Gündemden düşmeyen ve yakından ilgi duyulan konulardan biri de öz yönetim ve seçim konusudur. Bu dosyamızda öz yönetim kültürü üzerinde duracağız. Öz yönetim sistemi tarih boyunca kendiliğinden gelişmemiştir. Bunun gerçekleşmesi için ilk olarak bilinçlilik ve toplumsal örgütlülük anlayışının gelişmesi gerekiyordu. Bu kültürün genel kabulü için bile büyük zorluklarla karşı karşıya kalındı. Egemen zihniyet zaman içinde öz yönetime karşı hareket ederek buna bir son verirler. Artık toplumlar güçlü olanlar ve hükümdarlar tarafından yönetilir. Ancak öz yönetim kültürünü koruyan doğal toplumlar bu duruma karşı mücadele etmekten vazgeçmiyor ve binlerce yıl boyunca direniyor. Tarih boyunca toplumun kendi kendini yönetmesi için mücadele eden pek çok kişiye ve harekete rastlıyoruz.

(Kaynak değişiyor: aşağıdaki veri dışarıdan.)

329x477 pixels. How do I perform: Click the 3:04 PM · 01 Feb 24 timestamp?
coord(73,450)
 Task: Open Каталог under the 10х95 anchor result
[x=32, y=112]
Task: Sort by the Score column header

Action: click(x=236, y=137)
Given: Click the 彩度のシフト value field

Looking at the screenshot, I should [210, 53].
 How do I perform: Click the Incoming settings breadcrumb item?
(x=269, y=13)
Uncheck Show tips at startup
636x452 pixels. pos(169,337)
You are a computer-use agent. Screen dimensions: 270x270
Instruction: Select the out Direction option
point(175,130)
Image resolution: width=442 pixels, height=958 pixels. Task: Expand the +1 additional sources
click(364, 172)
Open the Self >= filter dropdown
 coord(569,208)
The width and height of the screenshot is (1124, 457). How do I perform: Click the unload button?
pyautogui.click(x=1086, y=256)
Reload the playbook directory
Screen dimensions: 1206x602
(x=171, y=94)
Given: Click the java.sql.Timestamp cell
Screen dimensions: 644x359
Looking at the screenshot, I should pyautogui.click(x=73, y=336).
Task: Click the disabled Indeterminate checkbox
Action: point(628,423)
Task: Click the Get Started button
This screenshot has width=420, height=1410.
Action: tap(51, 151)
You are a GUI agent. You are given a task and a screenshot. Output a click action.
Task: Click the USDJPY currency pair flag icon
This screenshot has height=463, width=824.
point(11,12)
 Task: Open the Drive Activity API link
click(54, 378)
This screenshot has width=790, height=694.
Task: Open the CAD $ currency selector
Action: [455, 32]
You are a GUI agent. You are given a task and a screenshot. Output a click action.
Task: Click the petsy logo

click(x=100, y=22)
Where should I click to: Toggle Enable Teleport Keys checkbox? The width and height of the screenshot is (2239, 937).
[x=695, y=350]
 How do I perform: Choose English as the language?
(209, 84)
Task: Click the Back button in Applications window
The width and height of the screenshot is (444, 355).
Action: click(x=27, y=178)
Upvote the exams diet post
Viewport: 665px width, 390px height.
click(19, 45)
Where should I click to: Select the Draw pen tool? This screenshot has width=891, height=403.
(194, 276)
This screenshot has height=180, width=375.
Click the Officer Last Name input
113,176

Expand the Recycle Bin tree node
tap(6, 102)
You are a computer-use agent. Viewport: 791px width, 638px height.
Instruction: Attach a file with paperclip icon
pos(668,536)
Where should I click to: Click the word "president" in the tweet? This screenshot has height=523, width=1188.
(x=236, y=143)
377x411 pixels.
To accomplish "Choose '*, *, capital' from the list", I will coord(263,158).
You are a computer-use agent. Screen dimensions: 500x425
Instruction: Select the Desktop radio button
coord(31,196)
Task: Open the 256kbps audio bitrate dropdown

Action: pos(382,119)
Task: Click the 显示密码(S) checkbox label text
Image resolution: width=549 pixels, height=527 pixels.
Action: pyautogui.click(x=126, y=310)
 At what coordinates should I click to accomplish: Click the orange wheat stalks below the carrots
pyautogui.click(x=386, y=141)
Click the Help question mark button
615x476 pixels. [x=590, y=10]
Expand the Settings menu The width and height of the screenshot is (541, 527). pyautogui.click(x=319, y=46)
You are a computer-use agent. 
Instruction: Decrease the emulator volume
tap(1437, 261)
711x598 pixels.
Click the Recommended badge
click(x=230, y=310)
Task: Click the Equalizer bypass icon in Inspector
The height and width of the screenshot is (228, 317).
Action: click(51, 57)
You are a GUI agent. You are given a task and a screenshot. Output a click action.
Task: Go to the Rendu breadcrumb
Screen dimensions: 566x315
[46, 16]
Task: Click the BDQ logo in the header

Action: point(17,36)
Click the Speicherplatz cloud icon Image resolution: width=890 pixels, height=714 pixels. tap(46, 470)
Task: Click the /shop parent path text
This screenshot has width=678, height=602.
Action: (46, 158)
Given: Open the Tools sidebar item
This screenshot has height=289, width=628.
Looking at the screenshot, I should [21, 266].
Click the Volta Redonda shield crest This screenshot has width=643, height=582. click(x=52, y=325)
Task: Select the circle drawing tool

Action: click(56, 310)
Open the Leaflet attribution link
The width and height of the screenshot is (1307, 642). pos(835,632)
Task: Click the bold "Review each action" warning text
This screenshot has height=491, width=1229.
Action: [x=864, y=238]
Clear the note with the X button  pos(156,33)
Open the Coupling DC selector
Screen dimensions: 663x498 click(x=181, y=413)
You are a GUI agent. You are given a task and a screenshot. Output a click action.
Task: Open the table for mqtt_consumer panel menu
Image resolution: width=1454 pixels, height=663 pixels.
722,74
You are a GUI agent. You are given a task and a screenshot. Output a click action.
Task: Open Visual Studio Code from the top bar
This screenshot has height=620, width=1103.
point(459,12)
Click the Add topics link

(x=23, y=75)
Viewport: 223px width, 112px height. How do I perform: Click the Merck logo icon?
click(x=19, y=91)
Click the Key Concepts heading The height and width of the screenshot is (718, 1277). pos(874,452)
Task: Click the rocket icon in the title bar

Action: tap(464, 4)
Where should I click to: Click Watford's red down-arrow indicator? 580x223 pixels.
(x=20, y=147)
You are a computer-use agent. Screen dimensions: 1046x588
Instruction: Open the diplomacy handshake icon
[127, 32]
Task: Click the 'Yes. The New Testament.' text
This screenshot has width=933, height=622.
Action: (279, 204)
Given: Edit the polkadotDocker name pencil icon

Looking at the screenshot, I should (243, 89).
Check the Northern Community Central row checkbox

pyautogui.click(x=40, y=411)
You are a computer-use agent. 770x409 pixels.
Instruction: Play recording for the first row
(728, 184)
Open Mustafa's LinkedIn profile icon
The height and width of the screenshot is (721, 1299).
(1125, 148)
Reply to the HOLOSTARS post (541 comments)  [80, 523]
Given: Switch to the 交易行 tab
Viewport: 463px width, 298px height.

Karmatiler hareketi, 870-1070 yılları arasında Ortadoğu’ya yayılan en büyük toplumsal ve siyasal hareketlerden biridir. Karmatiler hareketi Ortadoğu’daki İran, Irak, Suriye, Horasan, Yemen, Bahreyn, Mısır gibi bölgelerde oldukça geniş bir alana yayılıyor. Karmatiler hareketinin ortaya çıkıp ilerlediği dönem, Abbasilerin güçlerini kaybettiği, yönetimlerinde derin çatışmaların yaşandığı ve etkilerinin azaldığı döneme denk gelmektedir. Abbasi yönetiminde ortaya çıkan çatışmalar elbette toplumsal ve ekonomik sorunları da beraberinde getirdi. Karmatiler hareketinin ortaya çıktığı dönemin özelikleri arasında merkezi otoritenin zayıflığı, savaştan kaynaklanan yoksulluk, tek dinin dayatılması ve bunun gibi birçok durum sıralanabilir. Hamdan bin Eşas el-Karmat (bazı kaynaklara göre Kufye doğumlu Hamdan Karmat Kürt’tür) liderliğinde tarih sahnesine çıkan Karmatiler hareketi, 2 yüzyıl boyunca komünal bir toplumsal yaşam geliştirdi. Bu dönemde toplum kendi kendini yönetti.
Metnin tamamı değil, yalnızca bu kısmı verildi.